[Stored dataset items]
┌──
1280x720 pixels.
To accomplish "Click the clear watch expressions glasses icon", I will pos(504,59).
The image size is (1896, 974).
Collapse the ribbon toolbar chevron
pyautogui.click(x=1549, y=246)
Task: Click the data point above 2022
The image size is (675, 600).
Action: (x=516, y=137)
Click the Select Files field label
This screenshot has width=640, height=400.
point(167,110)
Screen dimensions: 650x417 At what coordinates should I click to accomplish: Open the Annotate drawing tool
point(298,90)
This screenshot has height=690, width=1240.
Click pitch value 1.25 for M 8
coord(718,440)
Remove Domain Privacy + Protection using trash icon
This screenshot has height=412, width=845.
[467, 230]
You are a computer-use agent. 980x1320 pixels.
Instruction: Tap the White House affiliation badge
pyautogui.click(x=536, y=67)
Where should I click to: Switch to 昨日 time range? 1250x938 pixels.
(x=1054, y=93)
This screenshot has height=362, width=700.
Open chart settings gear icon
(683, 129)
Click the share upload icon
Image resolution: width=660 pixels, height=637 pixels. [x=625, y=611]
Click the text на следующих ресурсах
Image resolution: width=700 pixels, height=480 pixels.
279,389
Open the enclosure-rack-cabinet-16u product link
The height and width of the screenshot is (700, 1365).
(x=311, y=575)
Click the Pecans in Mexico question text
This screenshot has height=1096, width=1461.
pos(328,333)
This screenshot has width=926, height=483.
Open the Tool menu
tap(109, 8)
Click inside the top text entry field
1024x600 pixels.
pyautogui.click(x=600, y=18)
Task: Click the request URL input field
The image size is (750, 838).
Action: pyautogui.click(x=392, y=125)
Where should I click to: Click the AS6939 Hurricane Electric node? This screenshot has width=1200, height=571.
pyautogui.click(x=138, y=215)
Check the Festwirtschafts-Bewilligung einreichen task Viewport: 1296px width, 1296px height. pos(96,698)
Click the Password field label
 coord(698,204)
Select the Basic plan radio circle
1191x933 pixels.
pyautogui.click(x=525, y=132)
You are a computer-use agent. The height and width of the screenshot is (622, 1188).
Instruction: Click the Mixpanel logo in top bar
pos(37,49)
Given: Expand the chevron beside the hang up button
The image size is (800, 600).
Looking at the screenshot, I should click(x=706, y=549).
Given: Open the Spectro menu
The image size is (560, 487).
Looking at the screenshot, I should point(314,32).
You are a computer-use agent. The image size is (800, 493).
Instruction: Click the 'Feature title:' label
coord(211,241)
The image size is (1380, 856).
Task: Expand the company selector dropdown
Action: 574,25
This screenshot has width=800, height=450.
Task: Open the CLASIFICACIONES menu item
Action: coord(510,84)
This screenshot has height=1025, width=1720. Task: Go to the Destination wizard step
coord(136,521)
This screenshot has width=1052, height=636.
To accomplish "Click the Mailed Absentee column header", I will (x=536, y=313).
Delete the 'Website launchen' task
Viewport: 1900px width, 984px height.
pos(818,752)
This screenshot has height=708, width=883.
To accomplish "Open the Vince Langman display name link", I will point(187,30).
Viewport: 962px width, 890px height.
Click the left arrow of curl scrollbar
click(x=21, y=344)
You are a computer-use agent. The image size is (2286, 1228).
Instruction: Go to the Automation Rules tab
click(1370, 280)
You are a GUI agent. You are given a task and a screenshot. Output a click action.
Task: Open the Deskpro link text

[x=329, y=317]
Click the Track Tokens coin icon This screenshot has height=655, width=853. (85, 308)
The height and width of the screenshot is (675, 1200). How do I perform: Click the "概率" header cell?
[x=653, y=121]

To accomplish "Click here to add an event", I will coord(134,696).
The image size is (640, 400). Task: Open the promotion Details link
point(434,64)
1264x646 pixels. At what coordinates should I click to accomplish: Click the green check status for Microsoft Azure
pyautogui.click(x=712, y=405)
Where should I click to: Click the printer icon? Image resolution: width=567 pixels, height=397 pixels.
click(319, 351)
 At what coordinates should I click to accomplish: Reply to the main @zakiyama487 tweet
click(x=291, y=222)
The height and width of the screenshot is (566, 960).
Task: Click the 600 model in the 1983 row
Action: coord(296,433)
└──
Work to complete
Could you transcribe the entries exactly, from the first line through the line containing "You are a computer-use agent. 980x1320", and give nothing more?

Solved exercise
1280x720 pixels.
To accomplish "Click the clear watch expressions glasses icon", I will pos(504,59).
The image size is (1896, 974).
Collapse the ribbon toolbar chevron
pyautogui.click(x=1549, y=246)
Task: Click the data point above 2022
The image size is (675, 600).
Action: (x=516, y=137)
Click the Select Files field label
This screenshot has width=640, height=400.
point(167,110)
Screen dimensions: 650x417 At what coordinates should I click to accomplish: Open the Annotate drawing tool
point(298,90)
This screenshot has height=690, width=1240.
Click pitch value 1.25 for M 8
coord(718,440)
Remove Domain Privacy + Protection using trash icon
This screenshot has height=412, width=845.
[467, 230]
You are a computer-use agent. 980x1320 pixels.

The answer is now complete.